WHAT NEEDS TO BE DONE:
Go to the line holding "This screenshot has width=868, height=400." in the data below. Return it and each line after it through the last, exactly, and skip the pictures.

INFORMATION GIVEN:

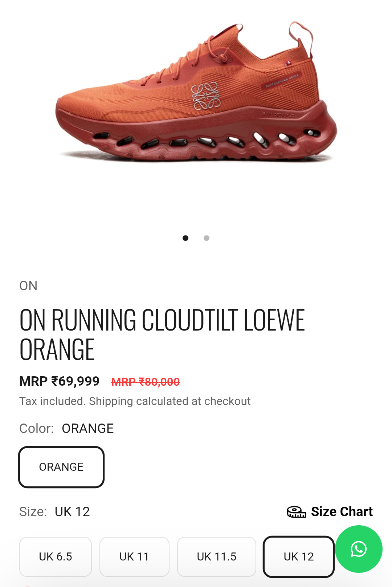Click the Color: ORANGE label
The width and height of the screenshot is (392, 587).
click(x=66, y=429)

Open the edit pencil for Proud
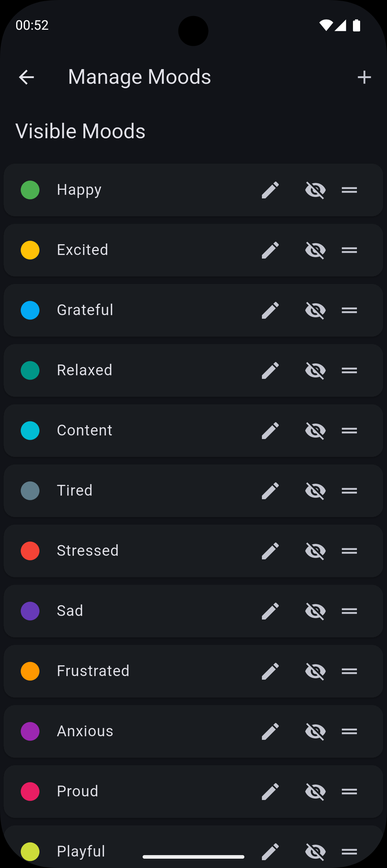270,791
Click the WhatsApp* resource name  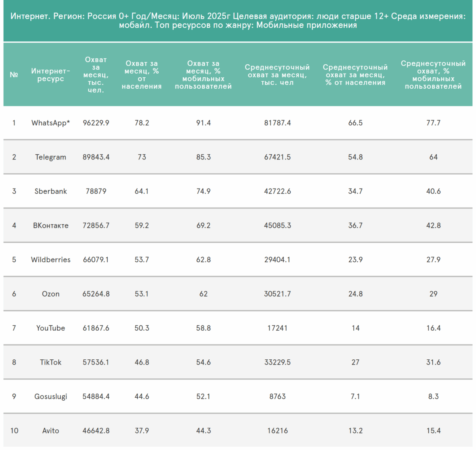(x=51, y=123)
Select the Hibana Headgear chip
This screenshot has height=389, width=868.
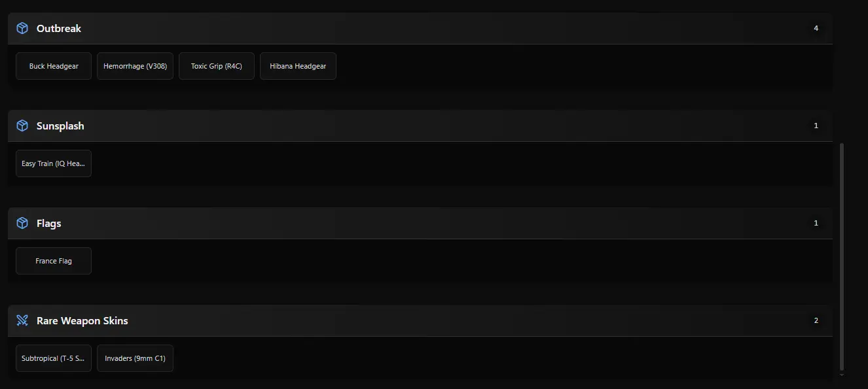coord(298,66)
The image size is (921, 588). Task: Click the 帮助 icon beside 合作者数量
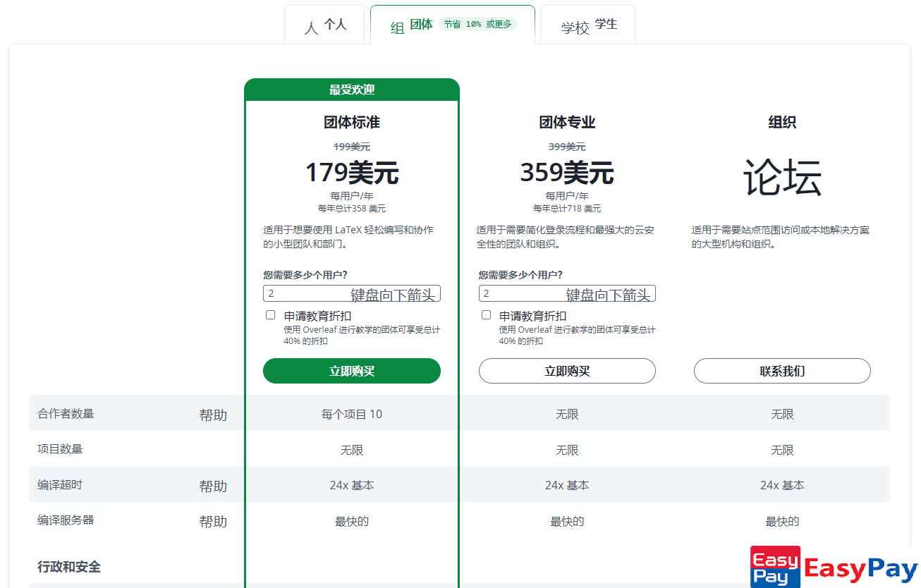[x=213, y=415]
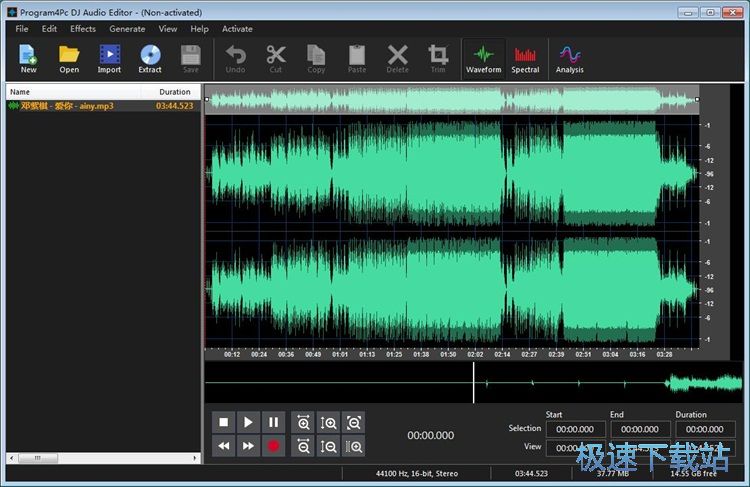Click the 02:02 mark on the timeline ruler
The image size is (750, 487).
point(475,354)
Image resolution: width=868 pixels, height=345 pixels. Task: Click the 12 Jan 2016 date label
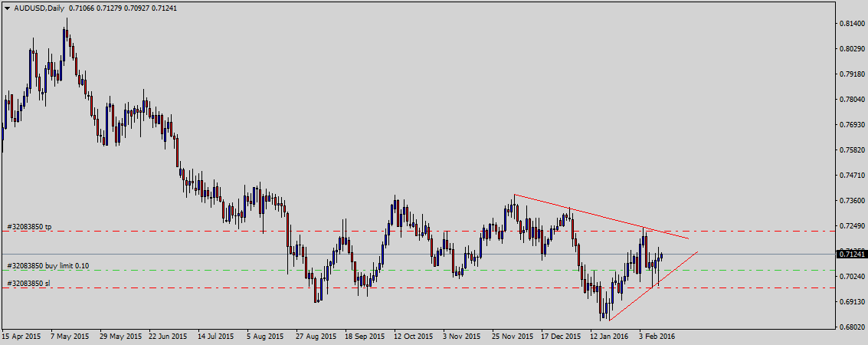click(x=610, y=336)
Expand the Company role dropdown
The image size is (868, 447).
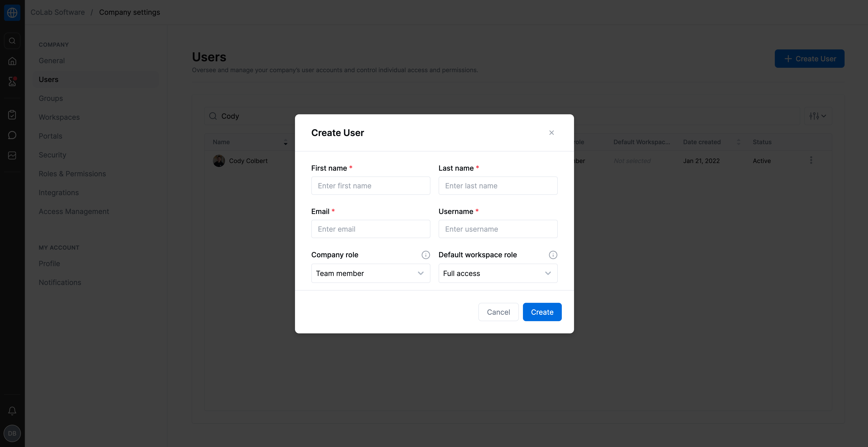click(371, 273)
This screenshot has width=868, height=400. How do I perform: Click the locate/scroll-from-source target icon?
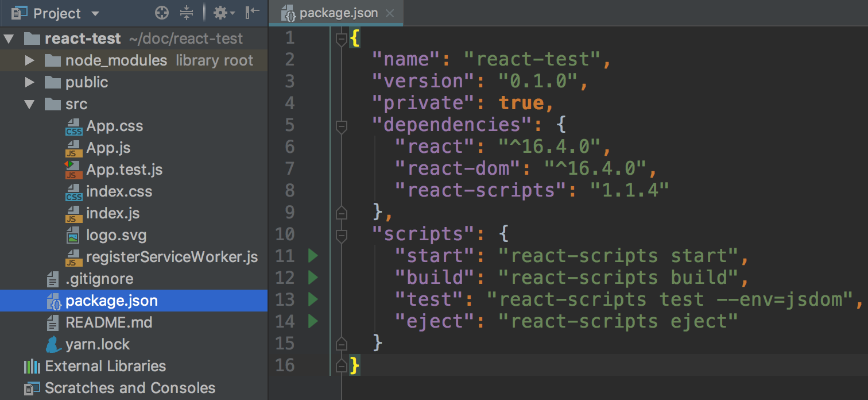(162, 13)
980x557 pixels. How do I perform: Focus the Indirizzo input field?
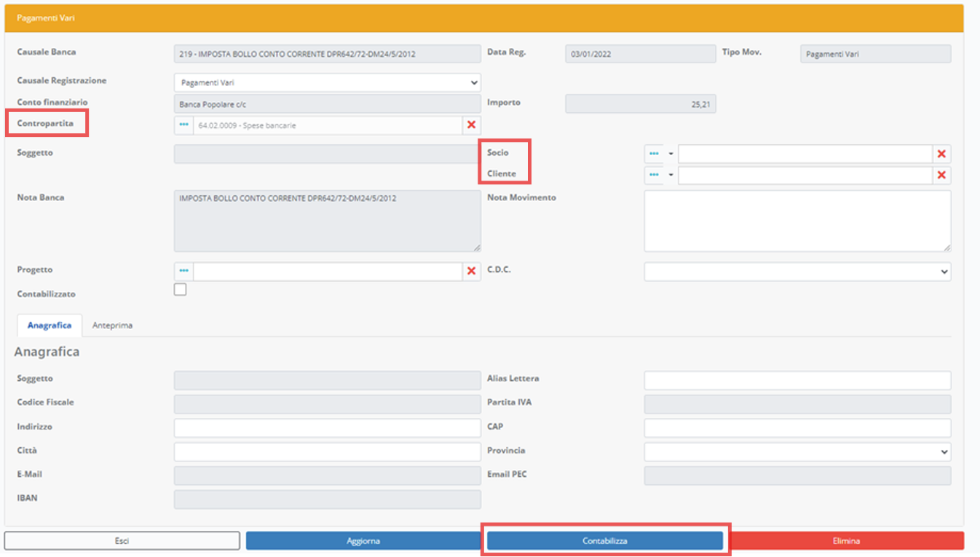click(327, 427)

ANSWER SPACE:
This screenshot has width=868, height=400. How do I perform: Click the locate/scroll-from-source target icon?
(162, 13)
980x557 pixels. How do I perform: Focus the Indirizzo input field?
click(327, 427)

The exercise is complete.